It was therefore with only three warships that von Spee set out on his traverse of the Pacific, across 120 degrees of longitude, to offer his challenge to Britain’s naval power in the southern oceans; also in company were the armed merchant cruiser
Prinz Eitel Friedrich,
eight colliers and supply ships and the armed merchantman
Cormoran,
formerly the Russian ship
Ryaezan,
captured by
Emden
on passage from Tsingtao and equipped with guns taken from a redundant coastal warship. The squadron’s first destination after leaving Pagan on 13 August was Eniwetok, in the Marshalls, nearly forty years later to be the scene of an American nuclear test. Von Spee coaled in the atoll’s lagoon between 19 and 22 August, then sailed for Majuro, also in the Marshalls. En route he detached
Prinz Eitel Friedrich
and
Cormoran
to raid commerce; the former was to rejoin him later; the latter, out of coal, was forced to seek internment in the American island of Guam. He also sent
Nürnberg
to Honolulu, already an American possession, with signals to be forwarded by cable to Berlin. His calculation here was sharp. As
Nürnberg
had last been seen by outsiders on the Mexican coast, and news of her joining the main squadron had not been broadcast, her arrival at Honolulu would not reveal his whereabouts.
Nürnberg
rejoined von Spee at the remote Christmas Island on 2 September, having meanwhile visited nearby Fanning Island to cut the British cable between Fiji and Honolulu. The action risked giving away his position and, indeed, during the next month, von Spee displayed an uncharacteristic recklessness. At Christmas Island he decided to sail to Samoa, now no longer German, since it had been captured by a New Zealand expeditionary force the previous month. He accepted that he might be confronted by superior force, perhaps even the
Australia,
but apparently took the view that, by approaching at dawn, he could prevail by the use of torpedoes, a very sanguine hope. In fact the harbour at Apia was empty and he sailed away, but left behind a trace of his presence. Another 500 miles to the east he called at Suvarov Island, hoping to coal, but was driven off by heavy seas, so proceeded to Bora Bora in the French Society Islands, where the inhabitants had not as yet heard of the war. They supplied him with fresh food while the ships coaled. His next objective was Papieté, capital of French Tahiti. There, however, news of the war had reached the garrison, which set fire to the coal stocks and put up resistance. There was no wireless station; but, as von Spee drew away, the governor sent a ship to Samoa with a report, which reached the Admiralty on 30 September.
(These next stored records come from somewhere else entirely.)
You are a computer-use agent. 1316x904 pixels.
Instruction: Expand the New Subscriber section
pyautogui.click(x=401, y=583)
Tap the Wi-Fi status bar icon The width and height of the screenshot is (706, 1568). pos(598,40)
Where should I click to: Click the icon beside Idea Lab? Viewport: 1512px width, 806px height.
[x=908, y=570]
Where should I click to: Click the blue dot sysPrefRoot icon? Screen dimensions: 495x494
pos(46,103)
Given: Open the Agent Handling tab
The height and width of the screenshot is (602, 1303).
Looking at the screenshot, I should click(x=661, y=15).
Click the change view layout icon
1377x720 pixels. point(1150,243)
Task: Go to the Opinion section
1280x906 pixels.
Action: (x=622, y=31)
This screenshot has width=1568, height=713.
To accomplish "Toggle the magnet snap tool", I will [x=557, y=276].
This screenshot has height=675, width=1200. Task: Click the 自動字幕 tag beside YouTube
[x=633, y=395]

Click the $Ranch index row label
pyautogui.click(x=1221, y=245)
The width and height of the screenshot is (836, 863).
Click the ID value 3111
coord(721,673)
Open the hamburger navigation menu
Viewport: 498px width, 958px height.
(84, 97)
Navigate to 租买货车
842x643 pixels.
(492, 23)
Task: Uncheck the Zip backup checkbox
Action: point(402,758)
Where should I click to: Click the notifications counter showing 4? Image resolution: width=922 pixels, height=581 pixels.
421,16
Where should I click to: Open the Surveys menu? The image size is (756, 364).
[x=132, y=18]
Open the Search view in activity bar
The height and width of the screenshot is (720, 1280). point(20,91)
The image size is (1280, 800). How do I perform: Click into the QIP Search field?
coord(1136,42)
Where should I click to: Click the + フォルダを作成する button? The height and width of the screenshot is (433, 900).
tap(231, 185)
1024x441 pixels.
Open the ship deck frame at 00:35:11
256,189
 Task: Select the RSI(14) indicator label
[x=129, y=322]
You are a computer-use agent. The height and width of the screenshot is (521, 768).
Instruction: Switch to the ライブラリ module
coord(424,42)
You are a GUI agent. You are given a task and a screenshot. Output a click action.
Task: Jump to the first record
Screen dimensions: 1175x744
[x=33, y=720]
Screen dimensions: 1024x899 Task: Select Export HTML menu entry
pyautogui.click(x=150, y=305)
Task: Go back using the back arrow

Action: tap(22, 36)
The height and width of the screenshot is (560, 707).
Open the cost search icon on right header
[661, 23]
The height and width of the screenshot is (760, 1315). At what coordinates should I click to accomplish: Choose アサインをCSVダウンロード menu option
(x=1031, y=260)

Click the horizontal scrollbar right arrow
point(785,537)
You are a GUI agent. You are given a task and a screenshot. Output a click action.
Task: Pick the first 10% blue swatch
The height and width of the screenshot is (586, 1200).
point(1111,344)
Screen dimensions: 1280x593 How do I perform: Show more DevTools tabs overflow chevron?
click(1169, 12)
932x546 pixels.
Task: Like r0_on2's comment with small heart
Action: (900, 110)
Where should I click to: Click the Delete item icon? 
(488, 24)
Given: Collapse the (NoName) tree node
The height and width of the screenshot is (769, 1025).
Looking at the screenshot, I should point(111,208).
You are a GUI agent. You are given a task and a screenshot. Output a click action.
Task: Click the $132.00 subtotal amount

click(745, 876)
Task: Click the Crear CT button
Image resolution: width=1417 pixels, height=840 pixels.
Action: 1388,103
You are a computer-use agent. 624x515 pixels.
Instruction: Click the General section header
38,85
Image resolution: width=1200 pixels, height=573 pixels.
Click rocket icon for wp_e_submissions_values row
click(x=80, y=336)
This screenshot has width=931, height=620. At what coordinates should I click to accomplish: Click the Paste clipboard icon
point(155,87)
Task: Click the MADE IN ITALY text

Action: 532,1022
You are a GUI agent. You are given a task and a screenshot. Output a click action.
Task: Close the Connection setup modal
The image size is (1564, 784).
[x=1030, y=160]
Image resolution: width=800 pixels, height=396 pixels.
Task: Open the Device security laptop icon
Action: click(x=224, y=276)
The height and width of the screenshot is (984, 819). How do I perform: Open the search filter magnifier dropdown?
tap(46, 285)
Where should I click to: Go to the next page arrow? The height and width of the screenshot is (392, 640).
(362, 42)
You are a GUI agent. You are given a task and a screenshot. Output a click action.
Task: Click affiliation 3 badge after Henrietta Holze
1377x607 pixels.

Berlin was out of touch with the squadron since, with the loss of Rabaul in the Bismarcks to the Australians, the rear link to Nauen had been broken. It had therefore decided not to attempt to control von Spee’s movements or strategy, but the German naval high command expected him to proceed to South America and perhaps thence, via Cape Horn, into the Atlantic. The British Admiralty, by contrast, was principally concerned by the danger that von Spee might move east, to operate in Australasian waters or the Indian Ocean, where the great “imperial convoys,” bringing Australian, New Zealand and Indian soldiers to Europe, were setting sail. Its anxieties were much heightened by the success of von Müller on
Emden,
who, while von Spee made his leisurely way eastward across the Pacific, was cutting a swathe through Britain’s merchant shipping in the Indian Ocean.